現在の高速道路保全作業時の走行車線規制方法 保全作業現場の状況

 作業地点の300m手前で侵入車に気付くことができれば、作業員は逃げることが可能だというが、この距離だと目視では車は豆粒ほどの大きさにしか見えないので、異変を察知することができない。

 「仁王」は、時速100km(秒速27m)で走行する車の速度と距離をレーダーとステレオカメラで測定する。規制エリアに侵入する車を感知した場合、ETCのアラームとフラッシュでドライバーに対して警報を出す。同時に作業員に対しては、騒音下でも聞こえるようにヘルメットに内臓した骨伝導スピーカーで指示を出す仕組み。

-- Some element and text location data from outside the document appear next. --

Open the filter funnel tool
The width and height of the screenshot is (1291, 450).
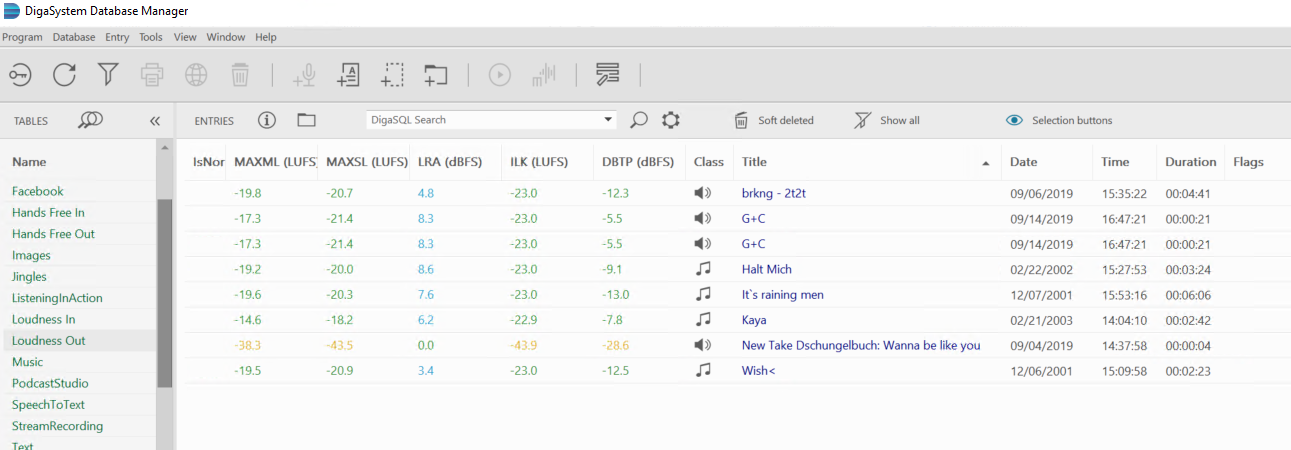tap(108, 75)
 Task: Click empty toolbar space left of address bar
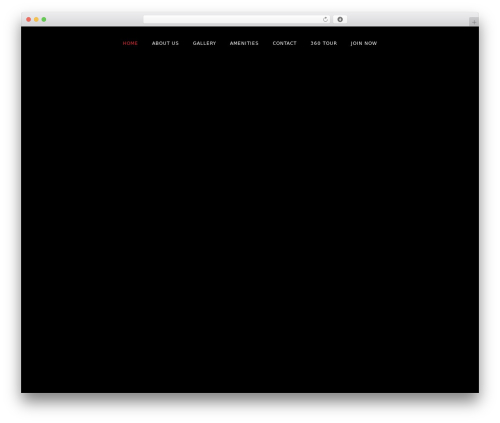tap(95, 19)
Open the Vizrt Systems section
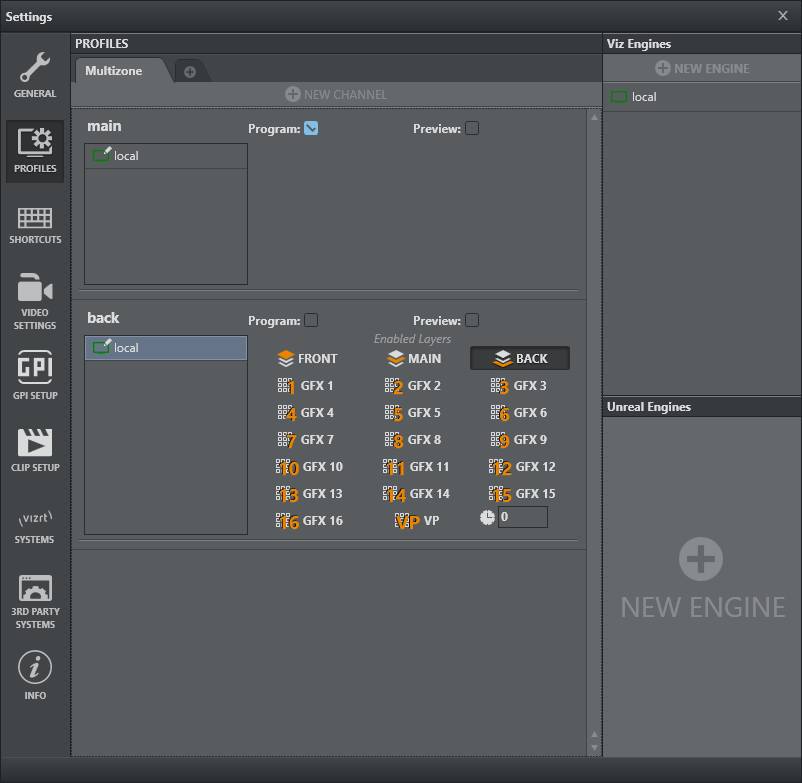Image resolution: width=802 pixels, height=783 pixels. click(x=35, y=525)
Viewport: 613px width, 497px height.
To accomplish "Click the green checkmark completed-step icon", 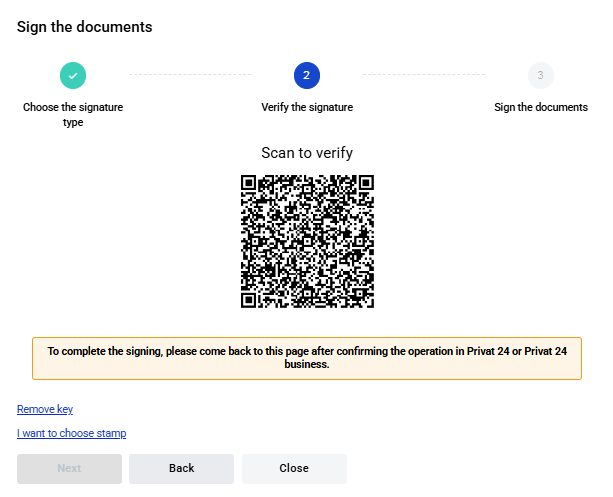I will click(73, 75).
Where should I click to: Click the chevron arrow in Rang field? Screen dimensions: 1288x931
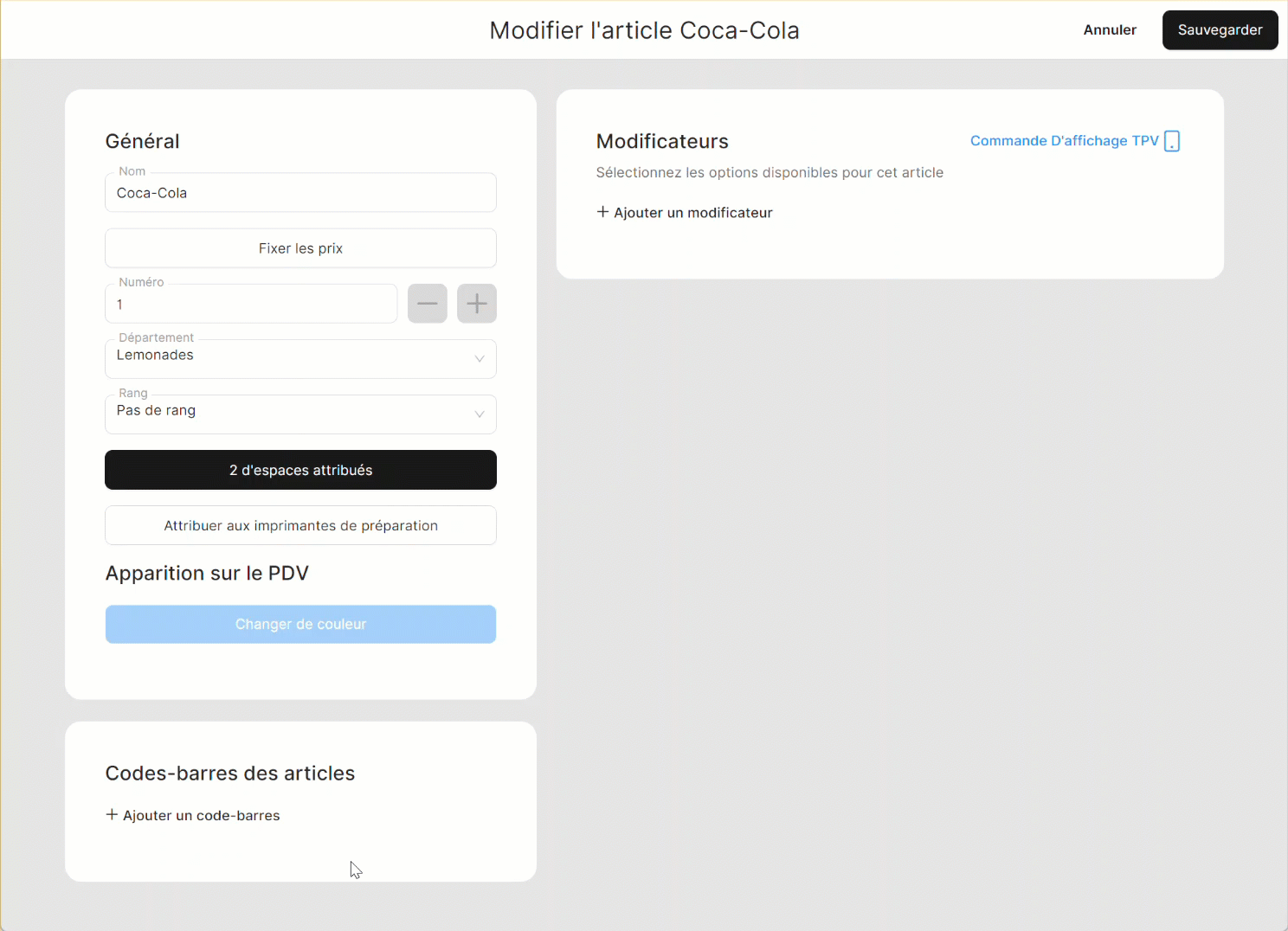coord(480,414)
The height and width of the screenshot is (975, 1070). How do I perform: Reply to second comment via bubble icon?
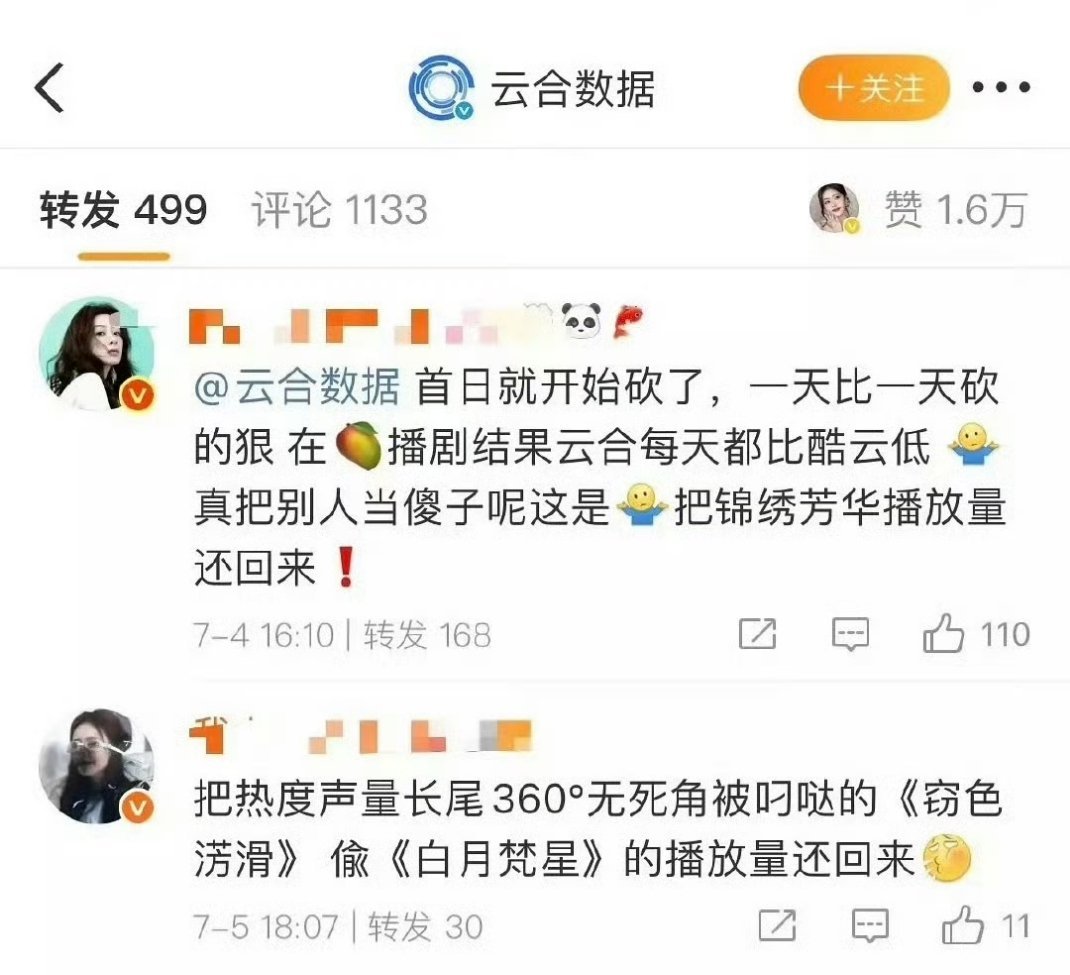(x=870, y=926)
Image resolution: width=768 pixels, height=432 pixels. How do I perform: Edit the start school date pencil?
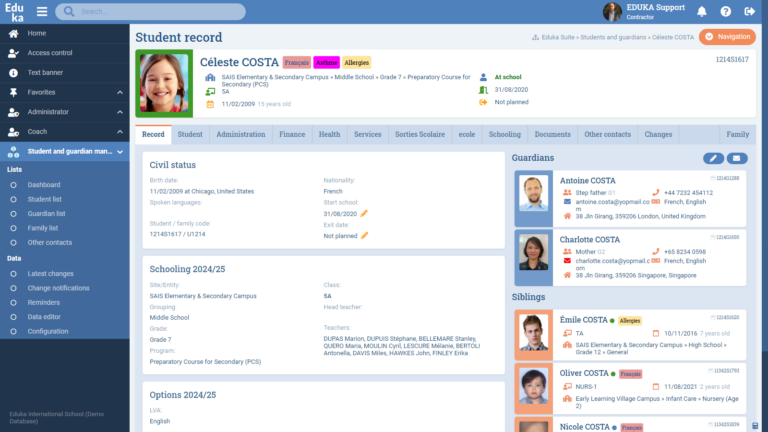click(365, 213)
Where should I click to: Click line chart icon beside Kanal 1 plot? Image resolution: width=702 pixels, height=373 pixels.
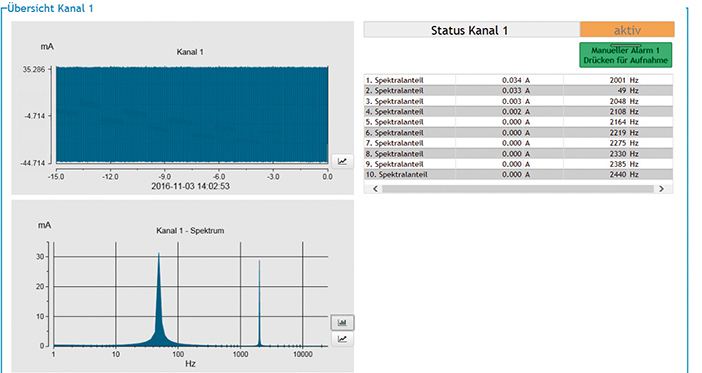342,161
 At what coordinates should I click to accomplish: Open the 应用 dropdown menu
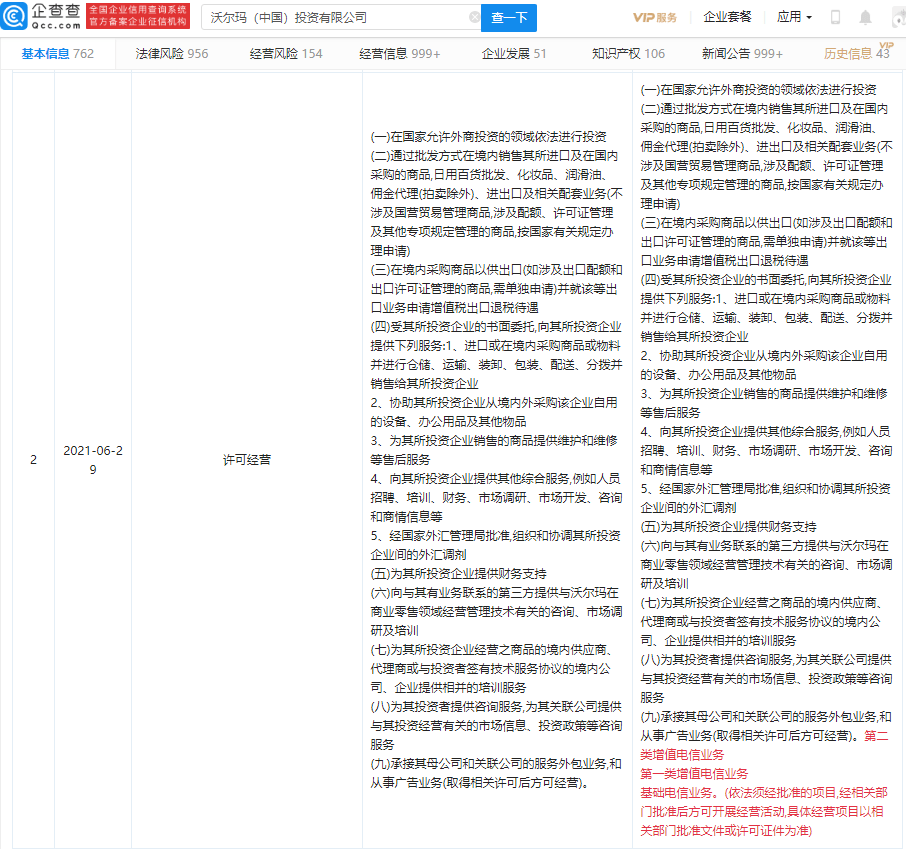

 現時点では、ETCにこのような機能がないため、ETCメーカーや西日本高速道路株式会社などと協議を行なっていく。現在、ETCの普及率は60~70%だが、大型トラックに関しては100%に近い普及率であり、実現されれば大きな効果が期待できるという。


現在使用されている標識車。これを、車検のタイミングで「仁王」に移行していきたいという 標識車の位置から、高速道路の流れを撮影。前方の青い車付近で、ドライバーに注意を促すことができれば、作業員の安全確保ができる

 「仁王」のネーミングは、寺の山門に祀られる仁王像に由来する。仁王像が寺域に入ってくる侵入者を監視するように、侵入車両を監視し、作業区域内の安全を守るロボットである。


トイレ清掃ロボット「LADY BIRD」

「LADY BIRD」の外観予想図
 「LADY BIRD」は、床に水を拭きつけながらブラシで磨き、掃除後の水分をバキュームで吸い取る、テントウムシ型の床面清掃ロボット。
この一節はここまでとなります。